What you return should be only the lines in the entries below between the one holding "Image resolution: width=1359" and the one holding "Instruction: Switch to the 效能 tab", ends included, with every picture left out.

[Opening LISTED RECORDS section]

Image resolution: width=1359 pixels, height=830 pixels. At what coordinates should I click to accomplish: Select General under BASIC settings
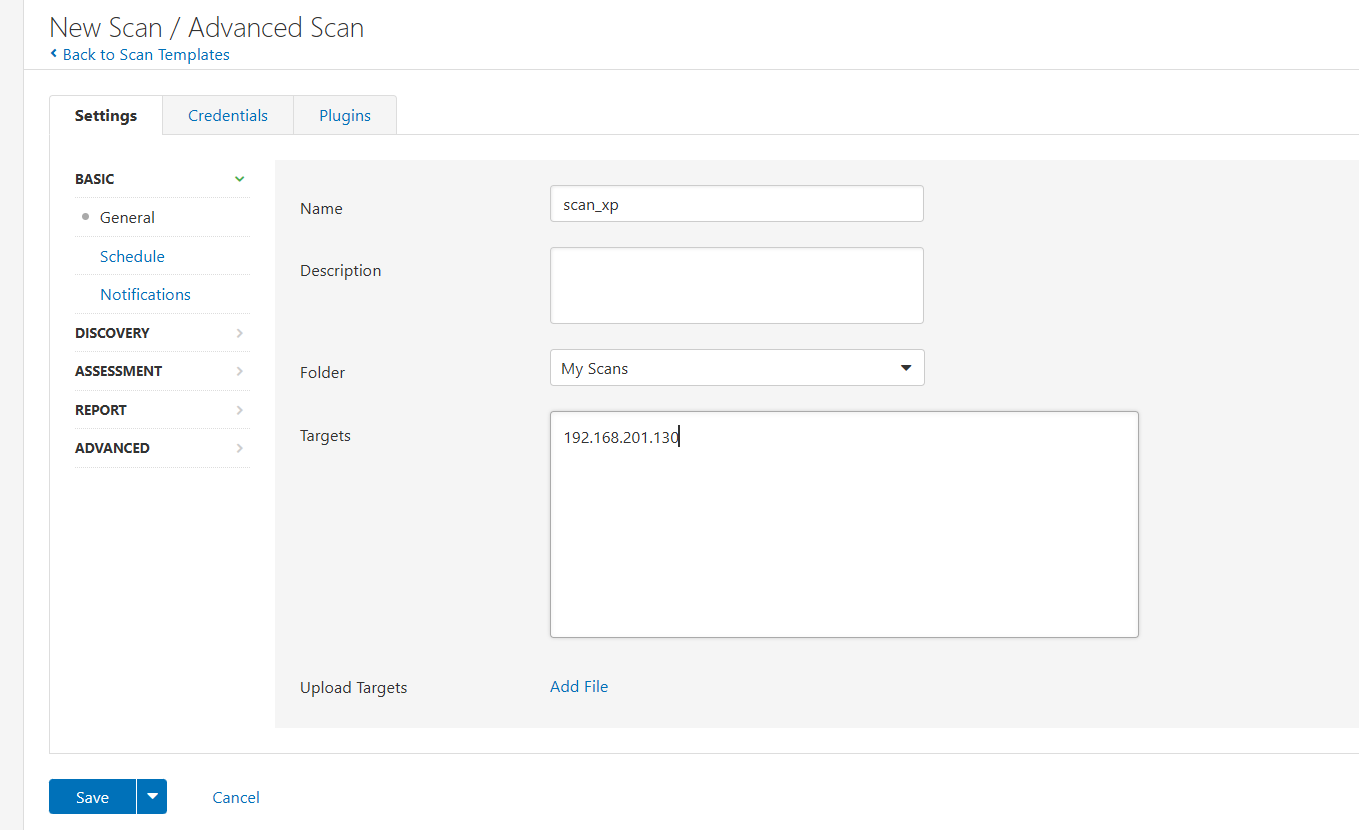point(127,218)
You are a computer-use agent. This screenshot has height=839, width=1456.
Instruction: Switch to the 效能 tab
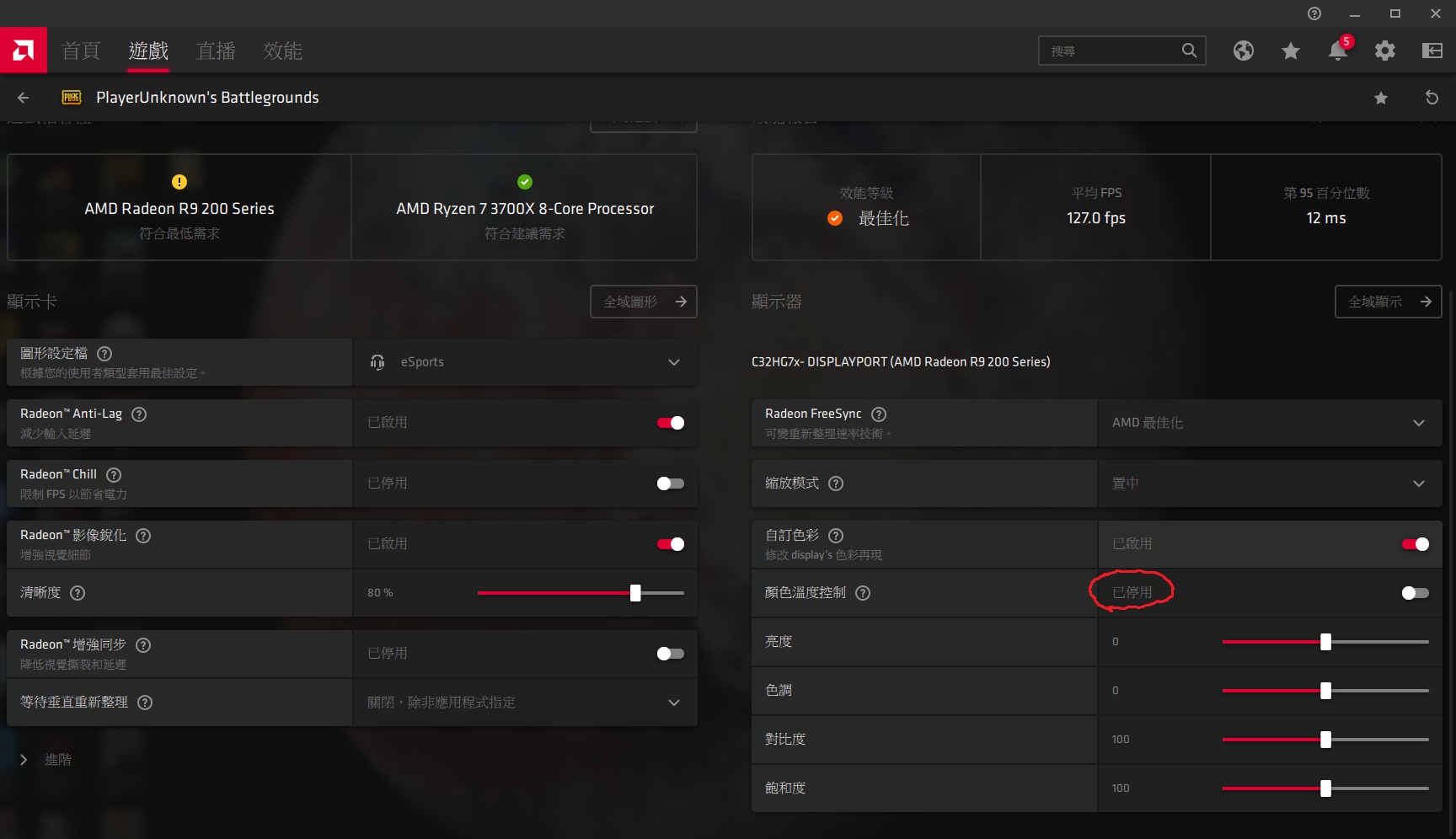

[Closing LISTED RECORDS section]
[Opening LISTED RECORDS section]

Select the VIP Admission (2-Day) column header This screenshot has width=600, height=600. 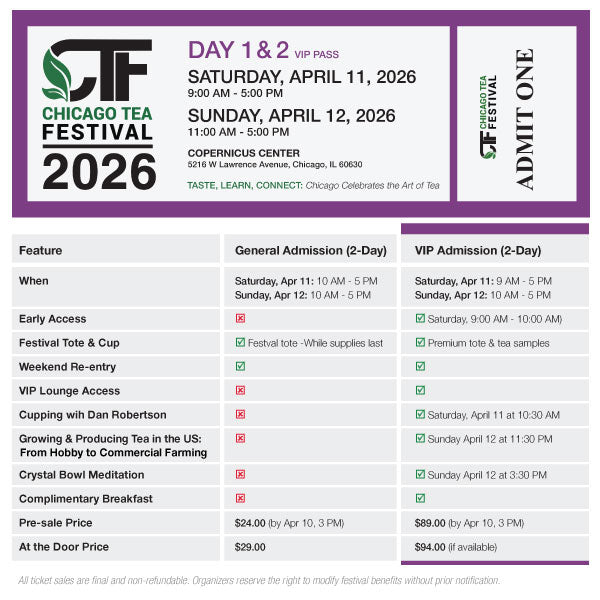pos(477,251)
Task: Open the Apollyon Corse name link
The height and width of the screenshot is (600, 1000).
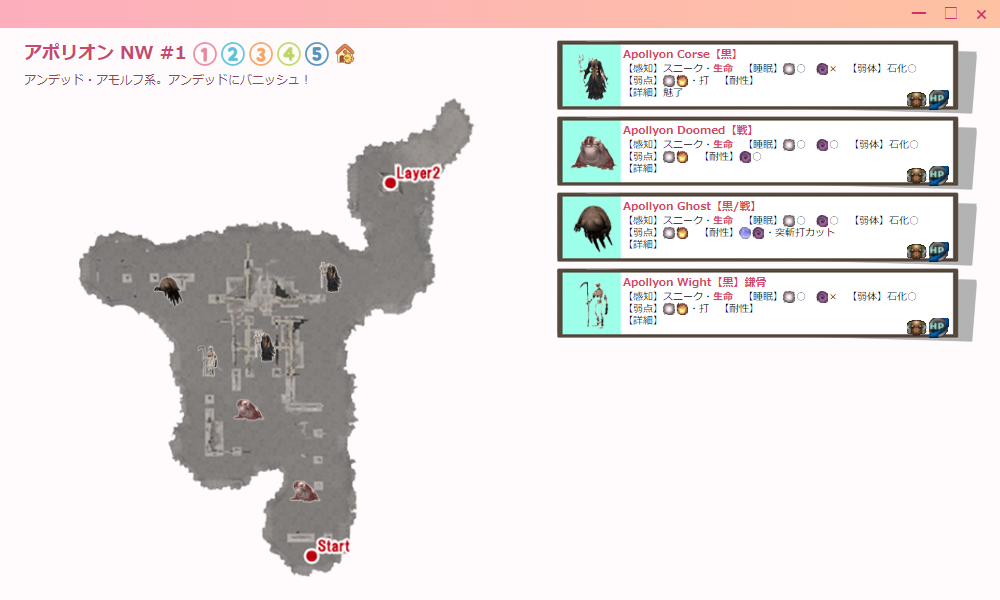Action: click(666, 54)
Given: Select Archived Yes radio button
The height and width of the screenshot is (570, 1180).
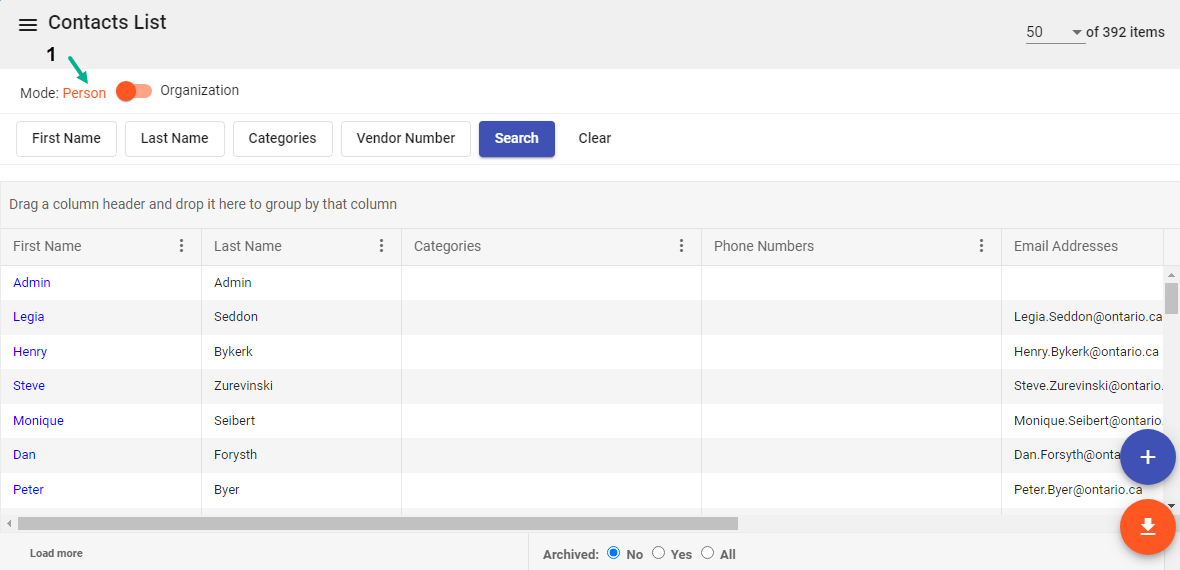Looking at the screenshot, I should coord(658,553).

[Closing LISTED RECORDS section]

**EXERCISE OUTPUT**
Image resolution: width=1359 pixels, height=830 pixels. At what coordinates should I click to accomplish: Select General under BASIC settings
point(127,218)
You are a computer-use agent. This screenshot has height=839, width=1456.
Instruction: Switch to the 效能 tab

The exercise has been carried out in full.